Dietary and endogenously synthesised lipids are assembled into lipoproteins for transport: intestinal chylomicrons and hepatic very-low-density lipoprotein (VLDL) deliver triglycerides to peripheral tissues, and the remnants are processed to low-density lipoprotein (LDL), which is cleared by the LDL receptor in a feedback-controlled pathway described by Brown and Goldstein. High-density lipoprotein (HDL) mediates reverse cholesterol transport from tissues back to the liver. During fasting, fatty acids are mobilised and oxidised, and the liver converts acetyl-CoA to ketone bodies as an alternative fuel. Fredrickson's integrated framework first organised these transport processes and their disorders into a coherent clinical scheme.

Clinical relevance

The pathways in this area underlie much of cardiovascular and metabolic medicine: abnormalities of lipoprotein handling define the dyslipidaemias, and their clustering with insulin resistance, central adiposity, and hypertension defines the metabolic syndrome.
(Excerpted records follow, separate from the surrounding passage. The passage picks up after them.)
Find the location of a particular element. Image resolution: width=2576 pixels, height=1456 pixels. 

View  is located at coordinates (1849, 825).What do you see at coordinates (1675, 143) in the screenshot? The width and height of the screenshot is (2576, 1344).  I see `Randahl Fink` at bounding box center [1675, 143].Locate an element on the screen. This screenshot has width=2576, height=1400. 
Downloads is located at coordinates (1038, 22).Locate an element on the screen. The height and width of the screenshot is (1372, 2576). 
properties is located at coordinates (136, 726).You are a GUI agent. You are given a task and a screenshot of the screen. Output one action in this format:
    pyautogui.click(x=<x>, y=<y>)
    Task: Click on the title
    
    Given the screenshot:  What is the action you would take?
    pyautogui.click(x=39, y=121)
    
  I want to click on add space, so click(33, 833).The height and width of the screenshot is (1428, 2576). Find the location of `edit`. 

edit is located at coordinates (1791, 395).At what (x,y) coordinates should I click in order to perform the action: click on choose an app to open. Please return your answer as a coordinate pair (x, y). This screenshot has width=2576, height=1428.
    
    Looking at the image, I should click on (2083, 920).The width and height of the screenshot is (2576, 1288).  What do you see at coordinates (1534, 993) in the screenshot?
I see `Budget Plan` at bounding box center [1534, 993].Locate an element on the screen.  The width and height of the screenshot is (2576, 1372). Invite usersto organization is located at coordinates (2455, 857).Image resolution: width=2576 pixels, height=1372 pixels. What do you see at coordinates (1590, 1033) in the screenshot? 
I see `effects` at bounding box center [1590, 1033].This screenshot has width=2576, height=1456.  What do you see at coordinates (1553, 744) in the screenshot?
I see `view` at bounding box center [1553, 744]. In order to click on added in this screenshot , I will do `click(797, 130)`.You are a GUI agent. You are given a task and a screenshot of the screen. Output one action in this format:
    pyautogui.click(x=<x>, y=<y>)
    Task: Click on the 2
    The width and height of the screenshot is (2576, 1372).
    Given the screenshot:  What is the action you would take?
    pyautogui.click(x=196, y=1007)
This entry describes the biology and clinical associations for reference and education; it is not a basis for individual diagnosis or treatment decisions, which follow current clinical guidelines.

Epidemiology

Disorders of lipid and lipoprotein metabolism are among the most common chronic-disease risk factors worldwide, and elevated LDL cholesterol is a major modifiable contributor to atherosclerotic cardiovascular disease, as reflected in international management guidelines.

Evidence & guidelines

Professional guidelines such as the 2019 ESC/EAS guidelines for the management of dyslipidaemias synthesise the evidence relating lipoprotein levels to cardiovascular risk and frame how lipid pathways are assessed in practice.

History

The modern understanding of this area was built in the twentieth century: Fredrickson and Lees in 1967 produced an integrated account of fat transport and its disorders, and Brown and Goldstein's work on the LDL receptor in the 1970s and 1980s explained cholesterol homeostasis at the molecular level, work recognised with the 1985 Nobel Prize in Physiology or Medicine.

Key figures

Michael Brown
Joseph Goldstein
Donald Fredrickson
Robert Lees

Seminal works

brown-goldstein-1986
fredrickson-1967

Frequently asked questions

Why does the body need lipoproteins?: Lipids such as cholesterol and triglycerides are not soluble in water, so they must be packaged with proteins into lipoprotein particles to be transported safely through the bloodstream.
How does this area relate to heart disease?: Disturbances in lipoprotein handling, especially elevated LDL cholesterol, promote atherosclerosis, which is why lipid metabolism is central to cardiovascular risk and to the metabolic syndrome.